Et ce n'est pas tout. Le texte doit parler des plantes mais aussi des bactéries ou des souris de labos, dont il faut encadrer l'utilisation sans freiner la recherche scientifique française, déjà bien ralentie par son administration à la vivacité légendaire. Il doit parler encore de l'industrie, consommatrice d'OGM qui, comme ceux des labos, ne rentrent pas dans la chaîne alimentaire. Du moins pas encore…

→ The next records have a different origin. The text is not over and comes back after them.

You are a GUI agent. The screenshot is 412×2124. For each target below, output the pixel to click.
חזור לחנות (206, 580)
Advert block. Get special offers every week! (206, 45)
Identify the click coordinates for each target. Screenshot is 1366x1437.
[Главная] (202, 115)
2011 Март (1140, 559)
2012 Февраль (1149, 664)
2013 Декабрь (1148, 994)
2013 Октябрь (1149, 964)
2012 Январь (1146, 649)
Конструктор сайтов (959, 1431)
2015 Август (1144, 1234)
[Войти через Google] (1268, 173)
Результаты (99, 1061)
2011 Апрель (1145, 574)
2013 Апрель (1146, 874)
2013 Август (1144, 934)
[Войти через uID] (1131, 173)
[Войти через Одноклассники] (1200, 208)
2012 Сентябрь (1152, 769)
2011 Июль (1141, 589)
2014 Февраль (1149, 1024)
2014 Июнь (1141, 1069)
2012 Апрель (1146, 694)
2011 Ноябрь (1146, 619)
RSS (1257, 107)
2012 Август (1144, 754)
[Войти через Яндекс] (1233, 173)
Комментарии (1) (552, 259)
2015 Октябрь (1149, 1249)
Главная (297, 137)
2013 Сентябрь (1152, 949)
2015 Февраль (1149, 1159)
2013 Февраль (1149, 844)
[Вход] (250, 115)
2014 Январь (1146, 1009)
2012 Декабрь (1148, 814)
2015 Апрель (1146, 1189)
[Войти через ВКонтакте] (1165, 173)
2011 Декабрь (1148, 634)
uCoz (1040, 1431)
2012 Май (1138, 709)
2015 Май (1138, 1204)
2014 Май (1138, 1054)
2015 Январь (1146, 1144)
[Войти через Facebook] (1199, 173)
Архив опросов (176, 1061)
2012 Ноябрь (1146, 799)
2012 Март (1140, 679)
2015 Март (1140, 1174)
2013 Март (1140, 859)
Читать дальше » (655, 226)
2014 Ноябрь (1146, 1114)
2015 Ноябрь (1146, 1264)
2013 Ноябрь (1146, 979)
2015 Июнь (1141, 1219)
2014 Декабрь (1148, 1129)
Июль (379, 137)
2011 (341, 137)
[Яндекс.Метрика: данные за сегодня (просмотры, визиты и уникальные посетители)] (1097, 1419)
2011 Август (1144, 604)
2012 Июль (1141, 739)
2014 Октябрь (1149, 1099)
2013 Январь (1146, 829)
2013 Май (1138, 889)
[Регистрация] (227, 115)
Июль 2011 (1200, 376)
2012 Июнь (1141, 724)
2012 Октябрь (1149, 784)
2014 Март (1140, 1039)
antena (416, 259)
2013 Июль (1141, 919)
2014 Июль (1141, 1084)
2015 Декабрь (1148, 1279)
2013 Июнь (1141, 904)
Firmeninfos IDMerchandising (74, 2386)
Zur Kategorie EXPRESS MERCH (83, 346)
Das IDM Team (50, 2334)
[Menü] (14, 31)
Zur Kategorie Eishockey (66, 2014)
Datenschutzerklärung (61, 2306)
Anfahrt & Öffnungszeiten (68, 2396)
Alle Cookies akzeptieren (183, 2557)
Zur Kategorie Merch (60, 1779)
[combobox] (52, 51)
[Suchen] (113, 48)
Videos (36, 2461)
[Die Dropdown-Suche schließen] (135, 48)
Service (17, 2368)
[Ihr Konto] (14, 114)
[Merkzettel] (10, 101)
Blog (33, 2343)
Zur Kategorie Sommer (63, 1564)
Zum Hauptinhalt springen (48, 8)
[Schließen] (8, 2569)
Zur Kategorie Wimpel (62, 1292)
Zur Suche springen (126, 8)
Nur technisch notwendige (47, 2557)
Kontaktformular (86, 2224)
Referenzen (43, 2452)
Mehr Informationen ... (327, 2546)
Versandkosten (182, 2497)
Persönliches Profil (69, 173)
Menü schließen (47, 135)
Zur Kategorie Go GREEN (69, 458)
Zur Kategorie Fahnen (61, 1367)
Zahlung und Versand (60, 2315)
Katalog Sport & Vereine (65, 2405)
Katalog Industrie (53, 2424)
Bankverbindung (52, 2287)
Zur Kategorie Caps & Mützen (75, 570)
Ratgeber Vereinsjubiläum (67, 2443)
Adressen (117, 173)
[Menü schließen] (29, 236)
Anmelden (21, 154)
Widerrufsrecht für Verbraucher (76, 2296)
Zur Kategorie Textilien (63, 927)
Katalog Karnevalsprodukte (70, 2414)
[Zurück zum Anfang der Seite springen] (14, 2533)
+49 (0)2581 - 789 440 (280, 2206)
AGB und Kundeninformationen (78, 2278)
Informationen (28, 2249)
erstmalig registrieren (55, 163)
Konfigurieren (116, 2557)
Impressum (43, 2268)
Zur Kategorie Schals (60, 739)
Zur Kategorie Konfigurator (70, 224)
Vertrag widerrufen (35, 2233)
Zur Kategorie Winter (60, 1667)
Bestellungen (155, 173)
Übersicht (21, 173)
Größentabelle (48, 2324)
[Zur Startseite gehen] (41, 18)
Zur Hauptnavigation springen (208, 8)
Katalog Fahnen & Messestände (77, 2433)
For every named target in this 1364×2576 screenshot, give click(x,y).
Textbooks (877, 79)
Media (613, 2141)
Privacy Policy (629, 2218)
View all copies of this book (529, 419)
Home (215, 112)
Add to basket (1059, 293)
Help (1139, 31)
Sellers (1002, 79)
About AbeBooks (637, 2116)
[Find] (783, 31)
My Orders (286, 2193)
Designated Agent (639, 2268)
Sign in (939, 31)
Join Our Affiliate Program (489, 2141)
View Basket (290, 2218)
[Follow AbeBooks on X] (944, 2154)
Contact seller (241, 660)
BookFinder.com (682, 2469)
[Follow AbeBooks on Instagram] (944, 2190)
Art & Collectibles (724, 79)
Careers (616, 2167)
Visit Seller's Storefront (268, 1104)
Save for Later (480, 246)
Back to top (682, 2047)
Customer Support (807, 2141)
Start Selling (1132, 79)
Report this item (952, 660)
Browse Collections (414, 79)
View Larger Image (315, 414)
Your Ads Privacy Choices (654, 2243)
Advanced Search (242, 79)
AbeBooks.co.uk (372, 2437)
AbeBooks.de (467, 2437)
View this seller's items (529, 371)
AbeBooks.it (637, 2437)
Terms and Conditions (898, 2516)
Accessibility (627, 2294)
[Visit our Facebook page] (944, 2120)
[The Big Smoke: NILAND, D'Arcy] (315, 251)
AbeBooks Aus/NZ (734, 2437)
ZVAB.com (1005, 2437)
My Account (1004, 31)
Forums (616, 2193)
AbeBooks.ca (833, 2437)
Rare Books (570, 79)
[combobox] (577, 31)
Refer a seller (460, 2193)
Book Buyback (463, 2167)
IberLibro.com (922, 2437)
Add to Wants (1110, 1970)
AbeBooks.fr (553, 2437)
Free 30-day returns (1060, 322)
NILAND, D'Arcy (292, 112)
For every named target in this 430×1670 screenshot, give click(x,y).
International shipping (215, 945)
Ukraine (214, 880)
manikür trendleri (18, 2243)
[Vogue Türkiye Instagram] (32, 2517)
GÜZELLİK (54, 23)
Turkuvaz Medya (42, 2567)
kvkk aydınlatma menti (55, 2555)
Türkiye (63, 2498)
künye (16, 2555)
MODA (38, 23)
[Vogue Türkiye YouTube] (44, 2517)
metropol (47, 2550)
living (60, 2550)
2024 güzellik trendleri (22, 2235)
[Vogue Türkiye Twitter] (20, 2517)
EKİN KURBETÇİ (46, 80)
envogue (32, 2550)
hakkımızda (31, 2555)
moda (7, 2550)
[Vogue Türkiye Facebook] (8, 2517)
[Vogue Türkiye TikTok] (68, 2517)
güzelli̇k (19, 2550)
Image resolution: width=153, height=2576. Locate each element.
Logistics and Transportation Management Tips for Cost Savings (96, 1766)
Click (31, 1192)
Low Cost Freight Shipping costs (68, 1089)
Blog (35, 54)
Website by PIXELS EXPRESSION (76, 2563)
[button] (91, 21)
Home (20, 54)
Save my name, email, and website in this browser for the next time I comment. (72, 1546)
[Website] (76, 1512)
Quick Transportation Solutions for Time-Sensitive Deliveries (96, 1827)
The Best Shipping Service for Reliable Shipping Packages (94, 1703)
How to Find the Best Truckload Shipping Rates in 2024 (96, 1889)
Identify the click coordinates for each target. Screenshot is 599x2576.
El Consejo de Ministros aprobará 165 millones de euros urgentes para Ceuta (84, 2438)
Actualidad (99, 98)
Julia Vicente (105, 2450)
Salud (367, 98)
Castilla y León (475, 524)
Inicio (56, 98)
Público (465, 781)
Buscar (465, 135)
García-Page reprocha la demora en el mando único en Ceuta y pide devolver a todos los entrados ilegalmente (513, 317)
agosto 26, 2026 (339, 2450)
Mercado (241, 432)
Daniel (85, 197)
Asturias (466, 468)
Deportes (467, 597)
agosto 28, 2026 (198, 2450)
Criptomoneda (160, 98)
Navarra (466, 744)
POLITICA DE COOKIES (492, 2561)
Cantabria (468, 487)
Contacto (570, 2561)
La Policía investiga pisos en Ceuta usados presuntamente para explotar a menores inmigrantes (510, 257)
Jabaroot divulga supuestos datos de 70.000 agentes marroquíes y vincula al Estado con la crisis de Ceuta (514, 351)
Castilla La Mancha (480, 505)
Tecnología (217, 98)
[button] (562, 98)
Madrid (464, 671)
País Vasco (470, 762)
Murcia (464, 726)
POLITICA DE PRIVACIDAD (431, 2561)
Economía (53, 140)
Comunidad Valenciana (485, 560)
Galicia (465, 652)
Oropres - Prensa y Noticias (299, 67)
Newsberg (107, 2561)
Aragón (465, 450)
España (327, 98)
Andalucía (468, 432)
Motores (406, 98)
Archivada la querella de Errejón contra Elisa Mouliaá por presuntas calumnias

Les OGM scientifiques et industriels doivent donc être traités à part mais au sein d'un même projet de loi. Le casse-tête des parlementaires en devient si intense qu'ils en oublient de nous parler des bestiaux nourris au maïs et au soja transgéniques et qui arrivent finalement dans notre assiette. Ou des mammifères dans le lait desquels on envisage de produire des médicaments. Ni des bactéries transgéniques que les labos ont sous le coude pour modifier les processus industriels de fabrication des yaourts ou des fromages.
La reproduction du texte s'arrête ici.